EXERCISE DETAILS →
Begin at the line below that has "Click the Email label" and stop after the line that has "You are a GUI". Please restate only those lines, word for word.

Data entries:
--------------------

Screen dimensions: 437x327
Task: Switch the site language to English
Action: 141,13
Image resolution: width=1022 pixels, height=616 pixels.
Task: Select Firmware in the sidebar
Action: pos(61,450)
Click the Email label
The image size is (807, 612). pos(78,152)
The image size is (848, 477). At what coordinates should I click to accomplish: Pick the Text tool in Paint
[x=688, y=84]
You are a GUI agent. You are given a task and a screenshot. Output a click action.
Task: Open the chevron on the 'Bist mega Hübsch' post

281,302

--------------------

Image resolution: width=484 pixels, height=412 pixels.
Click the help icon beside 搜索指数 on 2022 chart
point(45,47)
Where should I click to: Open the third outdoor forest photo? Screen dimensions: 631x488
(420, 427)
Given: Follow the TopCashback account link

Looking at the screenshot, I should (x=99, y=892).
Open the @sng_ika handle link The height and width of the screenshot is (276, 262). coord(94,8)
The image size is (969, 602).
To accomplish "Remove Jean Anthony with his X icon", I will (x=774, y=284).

--------------------

SOLVED PROBLEM →
Click the Email label
The image size is (807, 612). pos(78,152)
The image size is (848, 477). At what coordinates should I click to accomplish: Pick the Text tool in Paint
[x=688, y=84]
You are a GUI agent. You are given a task and a screenshot. Output a click action.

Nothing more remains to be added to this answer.